The Fayette County coroner's office said in a news release that 41-year-old Robert E. Johnson's death was an accident caused by exposure-related hypothermia.

Johnson's body was found Monday morning behind Wildcat Warehouse near the school's campus, where temperatures reached as low as 10 degrees early Monday.

Fayette County Coroner Gary Ginn tells WLEX-TV that Johnson was a known panhandler.

According to the Mayo Clinic, hypothermia occurs when the body loses heat faster than it can produce heat, causing a dangerously low body temperature. Left untreated, hypothermia can eventually lead to complete failure of the heart and respiratory system and to death.

ALI-MENTORING

International Menotring Day coincides with Ali's birthday

LOUISVILLE, Ky. (AP) — The importance of mentors will be highlighted on Muhammad Ali's birthday.

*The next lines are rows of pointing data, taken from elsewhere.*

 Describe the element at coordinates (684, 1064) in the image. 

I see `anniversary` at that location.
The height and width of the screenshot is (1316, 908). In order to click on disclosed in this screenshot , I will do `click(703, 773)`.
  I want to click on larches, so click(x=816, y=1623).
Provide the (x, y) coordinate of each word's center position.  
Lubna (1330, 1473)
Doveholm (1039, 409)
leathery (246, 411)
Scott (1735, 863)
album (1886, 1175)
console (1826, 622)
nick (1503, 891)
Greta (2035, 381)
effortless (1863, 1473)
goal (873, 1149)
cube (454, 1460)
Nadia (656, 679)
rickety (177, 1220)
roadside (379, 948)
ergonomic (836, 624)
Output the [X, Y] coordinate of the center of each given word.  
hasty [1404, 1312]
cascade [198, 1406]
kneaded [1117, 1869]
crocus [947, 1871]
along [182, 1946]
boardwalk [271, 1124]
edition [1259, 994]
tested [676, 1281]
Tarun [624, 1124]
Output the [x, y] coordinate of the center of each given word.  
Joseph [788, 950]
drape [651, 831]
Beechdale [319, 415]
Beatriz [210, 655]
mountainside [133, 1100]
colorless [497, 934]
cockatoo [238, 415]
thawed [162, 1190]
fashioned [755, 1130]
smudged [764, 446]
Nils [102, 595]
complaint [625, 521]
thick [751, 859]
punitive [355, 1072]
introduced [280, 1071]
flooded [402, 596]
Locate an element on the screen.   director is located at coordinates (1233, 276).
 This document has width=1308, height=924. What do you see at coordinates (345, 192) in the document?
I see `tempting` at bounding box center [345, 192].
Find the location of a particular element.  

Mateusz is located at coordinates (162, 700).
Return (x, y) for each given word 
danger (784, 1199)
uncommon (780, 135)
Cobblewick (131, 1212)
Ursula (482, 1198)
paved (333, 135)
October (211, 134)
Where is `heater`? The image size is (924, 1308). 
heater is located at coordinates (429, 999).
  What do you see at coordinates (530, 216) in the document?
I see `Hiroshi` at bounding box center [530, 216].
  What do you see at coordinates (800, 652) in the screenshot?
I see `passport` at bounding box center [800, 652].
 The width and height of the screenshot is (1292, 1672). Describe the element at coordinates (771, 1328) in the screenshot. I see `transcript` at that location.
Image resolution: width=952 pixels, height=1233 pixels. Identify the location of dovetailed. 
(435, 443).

The Muhammad Ali Center in downtown Louisville says International Mentoring Day is set for Jan. 17. The boxing great will turn 74 years old on that day.

Ali's wife, Lonnie, says mentors have the power to change lives and are "gifts to the world." She says they encourage, motivate and guide others to reach their potential.

She says her husband is proud that International Mentoring Day is being launched on his birthday.

Ali Center spokeswoman Jeanie Kahnke says mentors and the people they support are invited to visit the center on Jan. 17 to show their commitment to the cause.

Lonnie Ali says she hopes more people will take the first step to mentoring someone in need of support.